Opinion
No. 4393.
October 12, 1927.
Brodnax Cameron, of Baltimore, Md., for bankrupt.
Harvey C. Bickel, of Baltimore, Md., for objecting creditors.
In Bankruptcy. In the matter of J. Thomas Powell and wife, bankrupts. On review of findings of special master on petitions for discharge. Reversed, and petitions dismissed.
This case arises upon specifications filed in objection to the bankrupts' discharge, on the ground that the bankrupts (man and wife) gave, as security for a loan, a chattel mortgage on certain property which they did not own, and knew they did not own, at the time. Upon reference to the special master, these facts were found to be true; but nevertheless the special master, in his report, recommended that the bankrupts be discharged, in view of the decision in the case of In re Hudson, 262 F. 778, from the District Court for the Southern District of Alabama.
Section 14b (3) of the Act of July 1, 1898, as amended by the Act of June 25, 1910, § 6 (11 USCA § 32), provides that a discharge shall be granted, after a hearing, unless the bankrupt has "obtained money or property on credit upon a materially false statement in writing, made by him to any person or his representative for the purpose of obtaining credit from such person."

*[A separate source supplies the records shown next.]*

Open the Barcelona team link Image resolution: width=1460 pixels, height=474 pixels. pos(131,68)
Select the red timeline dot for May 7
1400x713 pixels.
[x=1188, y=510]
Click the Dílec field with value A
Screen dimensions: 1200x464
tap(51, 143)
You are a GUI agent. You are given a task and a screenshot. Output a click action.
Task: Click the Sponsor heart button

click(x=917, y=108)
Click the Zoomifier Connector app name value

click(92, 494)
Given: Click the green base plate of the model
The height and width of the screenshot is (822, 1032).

By the Act of May 27, 1926, section 14b (3) was further amended to read as follows: "Obtained money or property on credit, or obtained an extension or renewal of credit, by making or publishing, or causing to be made or published, in any manner whatsoever, a materially false statement in writing respecting his financial condition." Whether the substitution of the closing phrase, "respecting his financial condition," which is the only change pertinent to the present issue, for the words "for the purpose of obtaining credit from such person," has had the effect of narrowing the meaning of "a materially false statement," we need not here decide, because the giving of the mortgage, the adjudication, and application for discharge all antedate, and are not affected by, this latest amendment. Act of May 27, 1926, § 18.
Before the act of 1910 "money" was not included in this wording, and there was consequently some confusion as to whether "property" should be construed so as to include money. By In re Pfaffinger (D.C.) 154 F. 528, it was held, under this section, that money was not included, and thus a discharge would not be denied because money was obtained by a false statement in writing. In Pirie v. Chicago, etc., Trust Co., 182 U.S. 438, 21 S. Ct. 906, 45 L. Ed. 1171, on the other hand, the court, in construing section 60 (11 USCA § 96) on the matter of preferences, said in general terms that "property" in the act must necessarily include "money."
Since the amendment of 1910, it is clear that false financial statements, inducing loans of money, present a proper case for the denial of a discharge. Cleland v. Iowa Loan Trust Co. (C.C.A.) 260 F. 653; In re Day (D.C.) 268 F. 871. See Collier (13th Ed.) p. 551. The last-cited case approves In re Hudson (D.C.) 262 F. 778, upon which the special master relies, and in which the bankrupt, in order to secure a loan, evidenced by notes, fraudulently gave the creditor a mortgage on a described automobile, which he did not own. The court, in holding that such conduct did not bar a discharge, said (page 779):
"Congress would scarcely have provided that a debt or liability created by a given state of facts should be a ground for objecting to a discharge, and at the same time have excepted the debt so created from the discharge when granted. It is manifest that these two provisions, if so construed, would be inconsistent, because, if an obligation so created was excepted from the discharge when granted, it could hardly be a ground for objecting to the granting of the discharge, which would not cancel or release such debt or liability."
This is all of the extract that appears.